Persistent sitting may accelerate aging

The ongoing electronic revolution continues to expand the number of tasks that people can accomplish using computers and similar devices. Loved ones can have video conversations oceans apart, musicians can sell their work directly to their audiences as electronic files and motorists can navigate their journeys with GPS systems. Overall, we look at these innovations as major conveniences.

However, there are unintended consequences. Modern-day jobs are becoming computerized, requiring Americans to stay seated behind a desk for long stretches of time on the job. A growing body of research is showing that the increasingly sedentary nature of American jobs is taking its toll on the health of workers. One recent study published in BMJ: British Medical Journal suggested that persistent sitting is detrimental to telomere health and may accelerate the aging process.

Persistent sitting is associated with short telomeres.Sitting is a ‘health hazard’
The authors of the new study defined telomeres as the caps that sit on the ends of the chromosomes that contain our DNA. They serve a purpose that is similar to the plastic caps at the end of shoelaces, preventing abnormal fraying or clumping that can scramble the genetic information within cells. Generally, the longer telomeres are, the greater the longevity of the cells.

In the past, healthy lifestyles had been linked to long telomeres. To find out more about whether physical activity specifically can improve telomere length, the study authors monitored 49 adults, all of whom were in their late 60s and considered overweight or obese. During the start and conclusion of the study, the scientists measured the telomeres in the cells collected from blood samples. During the six months in between, the subjects participated in tailored exercise programs while recording their physical activity using diaries and pedometers.

Results showed that physical activity improved cardiovascular risk factors. However, exercise was not as impactful on positive changes in telomere length as much reductions in sitting time was.

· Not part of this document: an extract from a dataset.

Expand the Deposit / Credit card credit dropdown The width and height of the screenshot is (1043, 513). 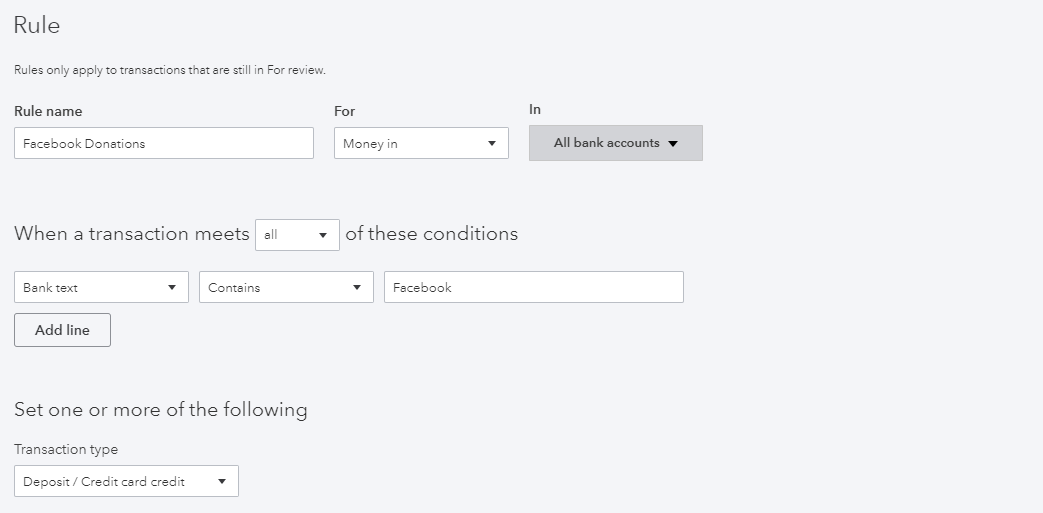[x=126, y=481]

“In many countries formal exercise may be increasing, but at the same time people spend more time sitting,” the researchers wrote in their study, quoted by the news source. “There is growing concern that not only low physical activity… but probably also sitting and sedentary behavior is an important and new health hazard of our time.”

“We hypothesize that a reduction in sitting hours is of greater importance than an increase in exercise time for [certain] risk individuals.”

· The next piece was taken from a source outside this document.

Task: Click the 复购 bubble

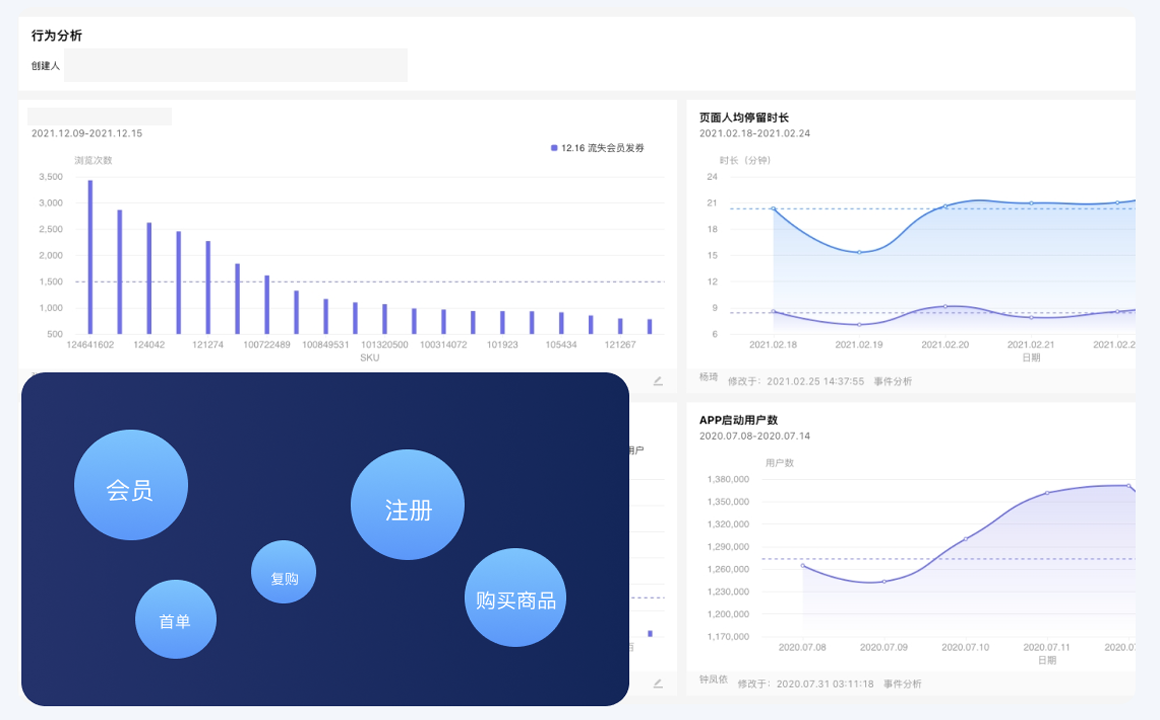Action: pyautogui.click(x=284, y=574)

Exercise is still important
Even though physical activity was not as important as reductions in sitting time in this study, don’t let that diminish the importance of regular exercise and taking a cell health supplement such as HealthyCell. According to the U.S. Centers for Disease Control and Prevention, adults of all ages who are generally healthy need to engage in 150 minutes of moderate-intensity or 75-minutes of vigorous-intensity aerobic exercise every week.

However, physical activity need not occur in large blocks of time. It’s sufficient to break up this time into increments that are as short as 10 minutes. For example, you can go on a walk around the block, or perform calisthenics during breaks in your day.